*INFORMATION SUPPLIED:*
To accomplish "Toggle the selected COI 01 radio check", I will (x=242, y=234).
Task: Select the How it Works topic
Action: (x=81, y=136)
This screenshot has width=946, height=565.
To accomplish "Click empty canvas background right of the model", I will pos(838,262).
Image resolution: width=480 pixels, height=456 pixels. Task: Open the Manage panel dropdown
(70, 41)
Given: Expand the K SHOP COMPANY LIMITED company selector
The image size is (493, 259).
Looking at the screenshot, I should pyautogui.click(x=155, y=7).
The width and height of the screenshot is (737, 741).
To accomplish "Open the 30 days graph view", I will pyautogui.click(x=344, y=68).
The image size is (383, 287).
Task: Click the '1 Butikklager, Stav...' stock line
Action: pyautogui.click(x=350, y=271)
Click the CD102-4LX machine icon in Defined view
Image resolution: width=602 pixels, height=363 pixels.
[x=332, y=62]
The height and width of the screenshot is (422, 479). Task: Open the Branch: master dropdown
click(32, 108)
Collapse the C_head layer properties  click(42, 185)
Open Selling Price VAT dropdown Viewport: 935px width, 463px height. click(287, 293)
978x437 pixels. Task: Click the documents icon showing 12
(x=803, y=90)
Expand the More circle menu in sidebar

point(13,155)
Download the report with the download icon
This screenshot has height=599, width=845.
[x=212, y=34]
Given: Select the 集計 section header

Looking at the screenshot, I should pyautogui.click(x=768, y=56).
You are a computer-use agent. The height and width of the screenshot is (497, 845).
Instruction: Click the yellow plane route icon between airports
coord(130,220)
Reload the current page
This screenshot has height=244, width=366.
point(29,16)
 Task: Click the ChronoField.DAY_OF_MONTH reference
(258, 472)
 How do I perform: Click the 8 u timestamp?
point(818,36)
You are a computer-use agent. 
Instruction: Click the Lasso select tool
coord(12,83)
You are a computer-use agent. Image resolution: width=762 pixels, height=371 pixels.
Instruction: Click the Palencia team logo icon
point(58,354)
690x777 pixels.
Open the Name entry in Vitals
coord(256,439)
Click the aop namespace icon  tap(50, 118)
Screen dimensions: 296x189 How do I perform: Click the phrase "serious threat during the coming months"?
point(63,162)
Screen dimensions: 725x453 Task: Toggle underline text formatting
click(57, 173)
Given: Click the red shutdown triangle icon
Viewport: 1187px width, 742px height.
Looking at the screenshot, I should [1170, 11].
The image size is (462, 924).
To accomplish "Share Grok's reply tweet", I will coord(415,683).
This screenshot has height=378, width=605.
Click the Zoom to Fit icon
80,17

*TASK:* Every line above from the line with "The image size is (493, 259)." to the line with "The width and", inclusive, must be returned exactly; no other line belongs in the reply.

*TASK SOLUTION:*
The image size is (493, 259).
Looking at the screenshot, I should pyautogui.click(x=155, y=7).
The width and height of the screenshot is (737, 741).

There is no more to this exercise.